The finite-difference time domain (FDTD) method is widely used in ground–airborne transient electromagnetic modelling. Generally, this method offers great limitations because the calculation of the air layer is avoided and the surface assumption is flat. This study proposes a new method for ground–airborne 3D electromagnetic forward modelling that includes air layers and effectively solves the airborne TEM forward calculation of the coastal ocean and rugged terrains. The optimum selection of the air-layer resistivity and the identification ability of the long-wire source are discussed. By adding the pulse source signal to the control equation and realizing a direct calculation that includes the source, the cumbersome process of calculating the complex initial field is avoided. After establishing the mountain model and coastal ocean model, the electromagnetic response is discussed. Subsequently, the ground–airborne TEM modelling is subjected to a 3D numerical simulation of complex geological conditions.
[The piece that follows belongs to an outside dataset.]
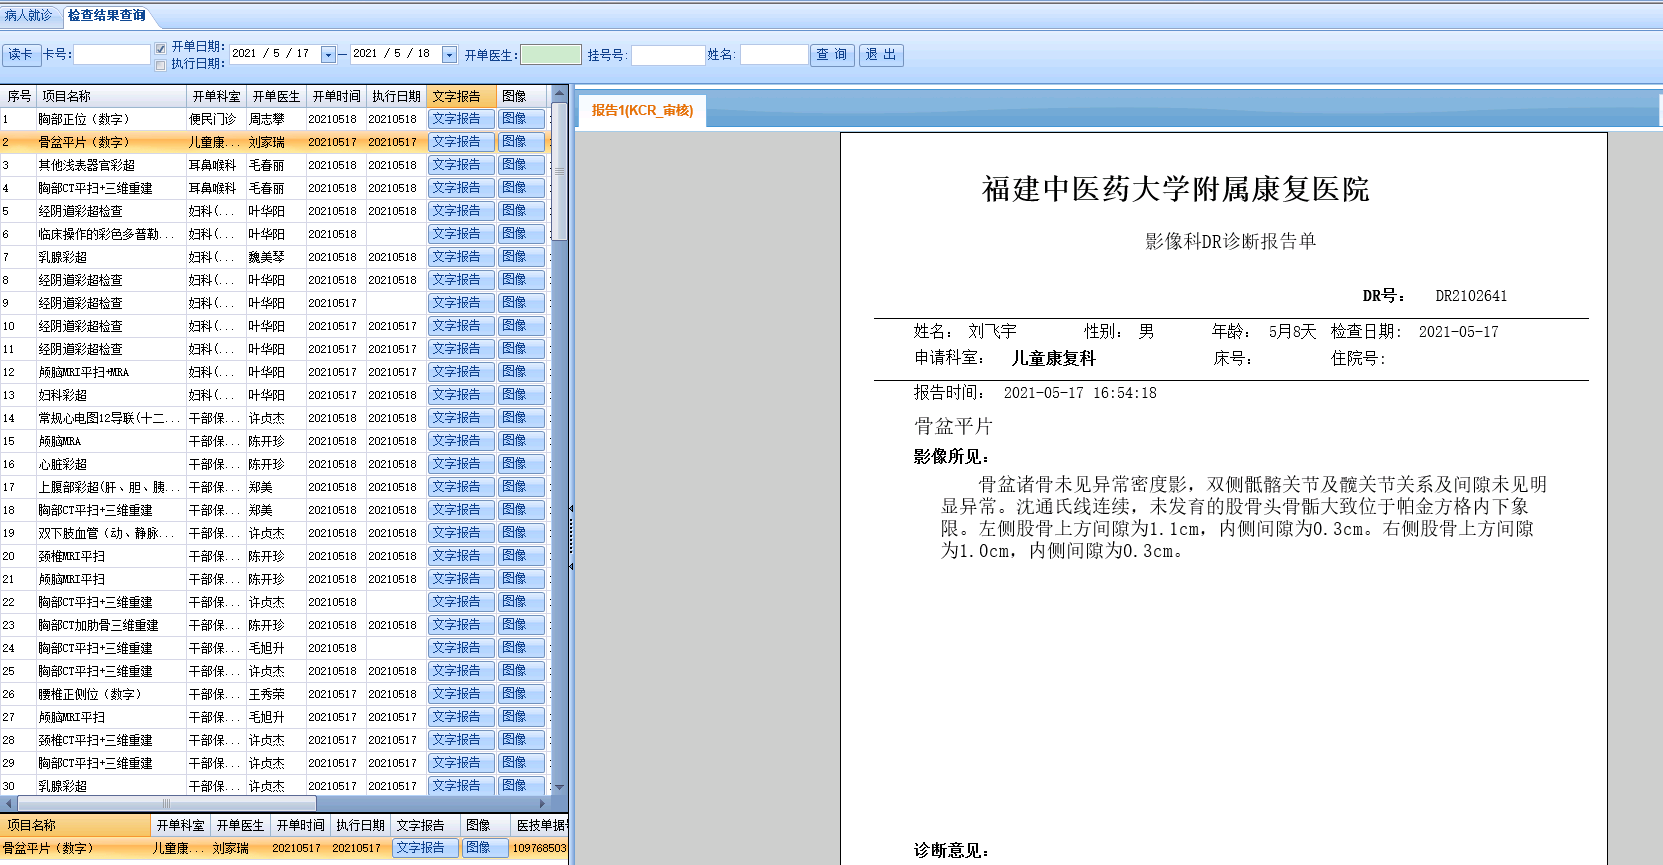Open the end date 2021/5/18 dropdown
Screen dimensions: 1663x865
pyautogui.click(x=449, y=55)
The validity of this method is verified by analytical solutions through a uniform half space. The results show that the method can achieve 3D and high-precision numerical calculations when it includes complex terrain and seawater.

时域有限差分法（FDTD）被广泛用于地面机载瞬态电磁建模中。通常，此方法有很大的局限性，因为避免了空气层的计算并且表面假设是平坦的。这项研究提出了一种用于地面-机载3D电磁正向建模的新方法，该方法包括空气层，并有效解决了沿海海洋和崎terrain地形的机载TEM正向计算。讨论了空气层电阻率的最佳选择和长线源的识别能力。通过将脉冲源信号添加到控制方程式并实现包括该源的直接计算，可以避免计算复杂初始场的繁琐过程。建立山脉模型和沿海海洋模型之后，讨论电磁响应。随后，对地面机载TEM建模进行复杂地质条件的3D数值模拟。通过均匀半空间的解析解验证了该方法的有效性。结果表明，该方法在包含复杂地形和海水的情况下可以实现3D和高精度数值计算。